Fort Fisher

Fort Fisher
Fort Fisher, NE Bastion. Frank Vizetelly (National Geographic)

Wednesday, June 29, 2016

James Harmon Ward, USN-- Part 2: Commanded the Potomac Flotilla During the Civil War

James Ward commanded the USS Cumberland during the Mexican War (later sunk by the CSS Virginia in 1862), the USS Vixen 1848-1850 and later the USS Jamestown.  He wrote "The Manual of Naval Tactics" in 1860 while at the New York Navy Yard.

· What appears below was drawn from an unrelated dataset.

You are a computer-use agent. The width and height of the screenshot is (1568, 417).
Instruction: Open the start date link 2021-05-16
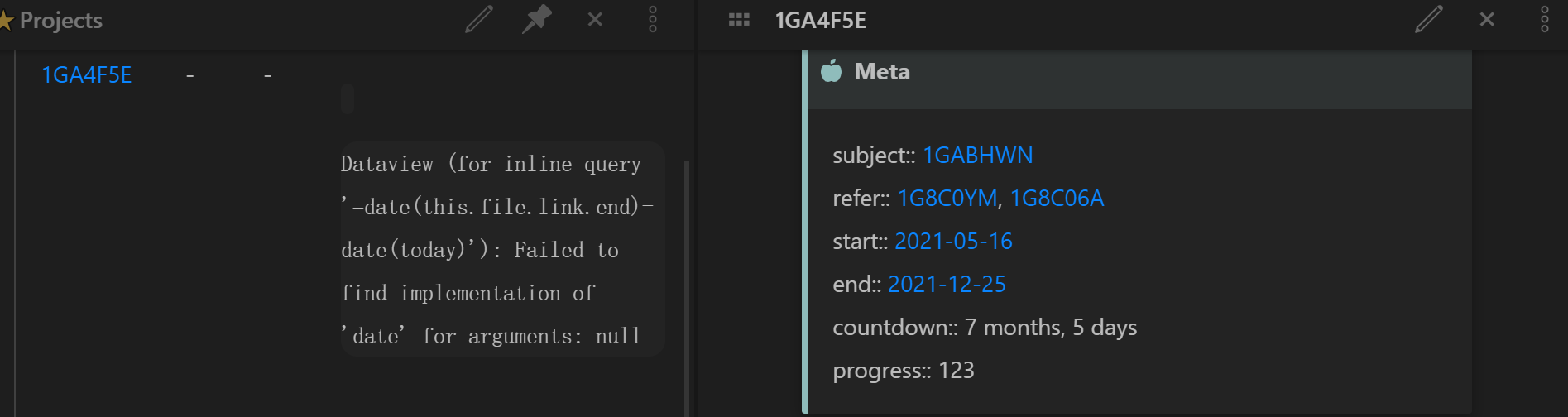pos(953,242)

With the coming of the Civil War, he proposed a "Flying Squadron" to use against the Confederates on the Chesapeake Bay and Potomac River and he was placed in command of it.  The USS Thomas Freeborn was his flagship and the rest of the fleet consisted of the USS Freelance, the USS Alliance and three Coastal Survey ships.  (I found no mention of a Freelance or Alliance listed for U.S. Navy ships during the war.)

Ward's fleet later became known as the Potomac Flotilla.  On June 1, they silenced Confederate batteries at Aquia Creek, Virginia.  On June 27th, at what became known as the Battle of Mathias Point, Ward sent landing parties ashore but they were driven back.  While engaging the foe to cover his retreating sailors, Ward was struck by a bullet in the abdomen and mortally wounded and died within an hour.  He was the first U.S. naval officer killed during the war.

Ward was the great grandfather of actor Andy Devine.

The destroyer USS Ward (DD-139) was named for him.    This ship fired the first American shot in the War of 1812 when it engaged a Japanese mini-sub before the attack on Pearl Harbor.

Fort Ward, a part of the Washington, D.C. defense during the Civil War was also named after him.